Problem to solve:
Arrange the part of the records below that opens with the line containing "Open the Manufacturer dropdown" and closes with the line containing "Looking at the screenshot, I should 39,466." as a JSON list of strings, one string per line and no blank lines.

Saved data entries:
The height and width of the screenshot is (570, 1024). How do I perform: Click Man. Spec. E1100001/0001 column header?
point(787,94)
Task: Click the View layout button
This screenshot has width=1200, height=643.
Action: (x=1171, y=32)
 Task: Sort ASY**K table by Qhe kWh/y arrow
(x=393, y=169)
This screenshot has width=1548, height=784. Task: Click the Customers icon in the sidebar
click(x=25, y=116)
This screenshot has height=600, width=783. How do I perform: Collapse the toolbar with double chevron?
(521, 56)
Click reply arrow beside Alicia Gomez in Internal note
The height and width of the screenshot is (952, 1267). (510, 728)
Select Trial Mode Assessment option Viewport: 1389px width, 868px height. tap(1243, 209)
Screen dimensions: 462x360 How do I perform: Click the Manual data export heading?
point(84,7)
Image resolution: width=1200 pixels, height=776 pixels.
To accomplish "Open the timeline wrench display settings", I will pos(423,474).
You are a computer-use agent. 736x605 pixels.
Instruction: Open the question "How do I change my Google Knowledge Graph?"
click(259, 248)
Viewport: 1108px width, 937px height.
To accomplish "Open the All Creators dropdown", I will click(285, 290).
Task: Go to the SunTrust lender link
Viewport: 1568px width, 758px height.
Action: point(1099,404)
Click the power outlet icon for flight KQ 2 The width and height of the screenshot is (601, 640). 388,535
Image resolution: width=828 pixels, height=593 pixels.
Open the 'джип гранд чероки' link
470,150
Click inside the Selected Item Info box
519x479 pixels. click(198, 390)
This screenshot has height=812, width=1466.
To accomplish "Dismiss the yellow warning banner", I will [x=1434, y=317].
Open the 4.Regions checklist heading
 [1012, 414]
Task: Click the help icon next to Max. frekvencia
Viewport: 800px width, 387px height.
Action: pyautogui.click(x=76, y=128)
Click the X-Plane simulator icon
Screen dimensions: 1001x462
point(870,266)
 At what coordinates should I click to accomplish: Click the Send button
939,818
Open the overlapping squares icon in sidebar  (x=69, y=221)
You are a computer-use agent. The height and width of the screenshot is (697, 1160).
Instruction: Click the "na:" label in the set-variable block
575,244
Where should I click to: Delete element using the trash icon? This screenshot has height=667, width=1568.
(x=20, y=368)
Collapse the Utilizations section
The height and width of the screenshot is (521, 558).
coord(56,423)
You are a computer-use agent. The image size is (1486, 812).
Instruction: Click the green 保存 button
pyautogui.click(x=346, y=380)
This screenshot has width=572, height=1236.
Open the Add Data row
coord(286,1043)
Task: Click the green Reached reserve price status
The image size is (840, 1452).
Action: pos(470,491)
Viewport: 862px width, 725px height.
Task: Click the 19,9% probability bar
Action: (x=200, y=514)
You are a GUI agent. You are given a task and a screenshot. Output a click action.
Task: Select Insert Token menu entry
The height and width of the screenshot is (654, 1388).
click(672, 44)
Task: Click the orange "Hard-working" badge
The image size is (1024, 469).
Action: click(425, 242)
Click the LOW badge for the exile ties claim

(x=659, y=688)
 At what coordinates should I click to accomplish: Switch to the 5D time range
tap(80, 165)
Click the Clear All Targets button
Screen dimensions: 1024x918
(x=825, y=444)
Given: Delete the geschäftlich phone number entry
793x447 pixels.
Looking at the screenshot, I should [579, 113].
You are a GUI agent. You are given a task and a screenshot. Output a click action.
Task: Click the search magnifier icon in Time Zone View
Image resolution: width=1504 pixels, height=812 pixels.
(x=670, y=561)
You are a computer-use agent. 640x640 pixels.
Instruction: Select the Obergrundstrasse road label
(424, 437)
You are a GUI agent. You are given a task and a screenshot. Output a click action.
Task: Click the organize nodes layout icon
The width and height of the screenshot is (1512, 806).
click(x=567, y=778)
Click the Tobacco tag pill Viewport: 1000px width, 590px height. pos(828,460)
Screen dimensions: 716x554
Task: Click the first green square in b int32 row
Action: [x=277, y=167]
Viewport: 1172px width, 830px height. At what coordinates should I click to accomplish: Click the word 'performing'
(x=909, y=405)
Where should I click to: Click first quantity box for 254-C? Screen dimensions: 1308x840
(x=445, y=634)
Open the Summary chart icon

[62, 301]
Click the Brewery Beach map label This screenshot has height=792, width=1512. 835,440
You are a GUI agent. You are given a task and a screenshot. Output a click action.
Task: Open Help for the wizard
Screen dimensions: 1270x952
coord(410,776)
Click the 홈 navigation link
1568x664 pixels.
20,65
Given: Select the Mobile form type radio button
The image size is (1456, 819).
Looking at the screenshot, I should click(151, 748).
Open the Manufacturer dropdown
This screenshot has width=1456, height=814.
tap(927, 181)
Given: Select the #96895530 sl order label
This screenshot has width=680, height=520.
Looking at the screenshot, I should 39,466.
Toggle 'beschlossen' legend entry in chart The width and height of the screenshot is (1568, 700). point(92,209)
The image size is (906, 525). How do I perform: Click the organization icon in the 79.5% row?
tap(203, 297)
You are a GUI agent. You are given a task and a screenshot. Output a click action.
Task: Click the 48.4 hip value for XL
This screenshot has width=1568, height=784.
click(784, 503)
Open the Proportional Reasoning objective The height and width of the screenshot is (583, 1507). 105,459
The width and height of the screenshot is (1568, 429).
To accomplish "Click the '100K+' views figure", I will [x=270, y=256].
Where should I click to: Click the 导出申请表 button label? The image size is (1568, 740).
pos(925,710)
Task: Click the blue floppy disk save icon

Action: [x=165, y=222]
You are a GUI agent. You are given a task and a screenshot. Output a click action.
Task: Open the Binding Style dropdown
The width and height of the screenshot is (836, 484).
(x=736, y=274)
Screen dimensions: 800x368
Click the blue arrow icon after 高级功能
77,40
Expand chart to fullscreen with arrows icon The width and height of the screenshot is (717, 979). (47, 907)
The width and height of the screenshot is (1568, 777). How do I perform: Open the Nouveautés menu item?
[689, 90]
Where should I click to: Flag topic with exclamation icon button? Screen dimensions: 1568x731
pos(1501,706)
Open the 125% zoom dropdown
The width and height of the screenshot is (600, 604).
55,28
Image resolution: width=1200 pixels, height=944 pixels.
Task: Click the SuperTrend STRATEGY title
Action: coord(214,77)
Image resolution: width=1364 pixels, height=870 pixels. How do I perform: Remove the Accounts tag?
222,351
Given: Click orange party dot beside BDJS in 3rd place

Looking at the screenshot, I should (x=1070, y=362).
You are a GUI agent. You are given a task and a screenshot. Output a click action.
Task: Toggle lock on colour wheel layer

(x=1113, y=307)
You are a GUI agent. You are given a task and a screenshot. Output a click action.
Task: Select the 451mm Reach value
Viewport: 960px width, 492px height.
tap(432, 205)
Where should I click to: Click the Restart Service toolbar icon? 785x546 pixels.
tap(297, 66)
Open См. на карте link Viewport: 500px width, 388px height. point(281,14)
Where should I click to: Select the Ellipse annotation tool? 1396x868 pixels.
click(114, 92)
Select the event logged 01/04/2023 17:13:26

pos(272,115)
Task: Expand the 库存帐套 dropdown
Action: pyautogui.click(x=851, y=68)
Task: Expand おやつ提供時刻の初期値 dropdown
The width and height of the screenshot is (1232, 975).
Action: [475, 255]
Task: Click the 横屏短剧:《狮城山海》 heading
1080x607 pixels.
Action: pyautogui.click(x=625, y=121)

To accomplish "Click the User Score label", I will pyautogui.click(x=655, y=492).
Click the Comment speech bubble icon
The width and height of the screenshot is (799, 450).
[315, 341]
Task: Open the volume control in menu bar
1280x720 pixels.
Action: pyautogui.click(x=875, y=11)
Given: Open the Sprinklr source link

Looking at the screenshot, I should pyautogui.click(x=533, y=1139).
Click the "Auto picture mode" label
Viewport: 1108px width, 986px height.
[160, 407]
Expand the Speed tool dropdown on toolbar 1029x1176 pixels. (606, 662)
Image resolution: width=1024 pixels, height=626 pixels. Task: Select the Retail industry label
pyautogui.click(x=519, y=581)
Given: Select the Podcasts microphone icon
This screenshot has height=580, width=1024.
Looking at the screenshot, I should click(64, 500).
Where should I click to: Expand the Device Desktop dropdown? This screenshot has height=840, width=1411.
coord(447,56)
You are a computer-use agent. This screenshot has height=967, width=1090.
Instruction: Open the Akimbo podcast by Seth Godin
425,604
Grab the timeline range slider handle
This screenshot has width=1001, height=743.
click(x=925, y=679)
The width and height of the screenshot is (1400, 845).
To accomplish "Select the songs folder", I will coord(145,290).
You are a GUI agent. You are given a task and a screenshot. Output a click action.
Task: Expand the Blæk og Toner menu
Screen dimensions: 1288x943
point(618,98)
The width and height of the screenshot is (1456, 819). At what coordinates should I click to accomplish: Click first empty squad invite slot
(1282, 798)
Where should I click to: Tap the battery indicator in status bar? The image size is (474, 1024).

Worked answer:
[
  "Open the Manufacturer dropdown",
  "This screenshot has width=1456, height=814.",
  "tap(927, 181)",
  "Given: Select the #96895530 sl order label",
  "This screenshot has width=680, height=520.",
  "Looking at the screenshot, I should 39,466."
]